We visited the nearby Azraq Wetland Reserve. For centuries there has been a huge oasis here and it attracted vast numbers of migrating birds on their travels between Europe and Africa. However, in the 1970's so much water was pumped out to supply the rapidly increasing population in Amman that the water table dropped 12 metres and the wetlands dried up altogether. They are furiously pumping water back in now but as just as quickly illegal wells dug by local farmers are draining it out again.


We were hoping to visit Shamauri Wildlife Reserve whilst we were here.  It is only a tiny plot of land but runs several pretty successful captive breeding programs, the most famous of which is the Arabian Oryx.  These are much like their southern cousins though almost entirely white and have been hunted to extinction in the wild. The Reserve has been shut for three years but we managed to wangle a visit on the basis that we had been working in conservation. 

This whole area of the desert is peppered by desert castles.  These had various original purposes from fortified defences to pure pleasure palaces. 

First off we visited Azraq Castle which is famous for being Lawrence of Arabia's base at the time of the Arab Revolt.  It's most impressive feature was some solid basalt doors that still work today though you need to put your shoulder into it to get them open.

Our next stop was Amra, which is really more of a bathhouse than a castle.  It is decorated with some beautiful paintings, some of which are rather bizarre (a bear playing a banjo with a monkey clapping along!). Some feature some quite voluptuous naked ladies and as such have been the subject of controversy in the Muslim community.

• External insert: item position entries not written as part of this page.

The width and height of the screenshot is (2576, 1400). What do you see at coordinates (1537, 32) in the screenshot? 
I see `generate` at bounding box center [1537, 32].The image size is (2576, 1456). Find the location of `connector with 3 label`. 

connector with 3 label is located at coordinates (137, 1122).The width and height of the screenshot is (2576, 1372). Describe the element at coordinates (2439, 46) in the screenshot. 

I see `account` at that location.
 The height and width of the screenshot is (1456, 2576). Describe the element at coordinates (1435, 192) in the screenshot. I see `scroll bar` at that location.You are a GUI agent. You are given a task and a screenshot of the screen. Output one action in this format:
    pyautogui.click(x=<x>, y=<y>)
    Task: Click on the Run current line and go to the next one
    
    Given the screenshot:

It is now a UNESCO site and is being restored - as it happened by a group of Italian experts staying at our Lodge.  They were kind enough to give us an insight into the subject matter and the restoration process.

Our final castle was Kharana.  An impressive edifice which despite it's impregnable appearance was actually just a meeting place for local dignitaries. There is still some graffiti on the wall that helped date the entire building - written in November 747AD.


Amman to Madaba and Karak - 3rd November 2011 - 5th November 2011

Madaba is famous for it's ancient mosaics.  It has been a settlement for millenia and even gets a mention in the bible but in the 8th century there was a catastrophic earthquake that leveled it. It lay in ruins for over a thousand years until it was resettled by refugees in the late 19th century.  As they started to dig foundations for new houses they started to discover exquisite mosaics all over the town.

The most famous of these is the so-called Madaba Map which dates back to the 4th century.  It is a 20 x 8 metre map of the area showing Jerusalem, the Dead Sea (complete with the fish swimming back upstream to escape the salt!), Bethlehem, Mount Sinai and the Nile Delta - all meticulously pictured and labelled. Apparently cartographically speaking it's pretty accurate. It's an incredible thing.

The next day we headed up to Mount Nebo to stand in Moses' shoes as he was shown the Promised Land and then headed on towards the famous Crusader castle of Karak. En route we plunged down into the great Wadi Mujib gorge with some amazing views. Though we saw it from the outside, the traffic in town defeated us and we left without finding somewhere to park so we could go inside.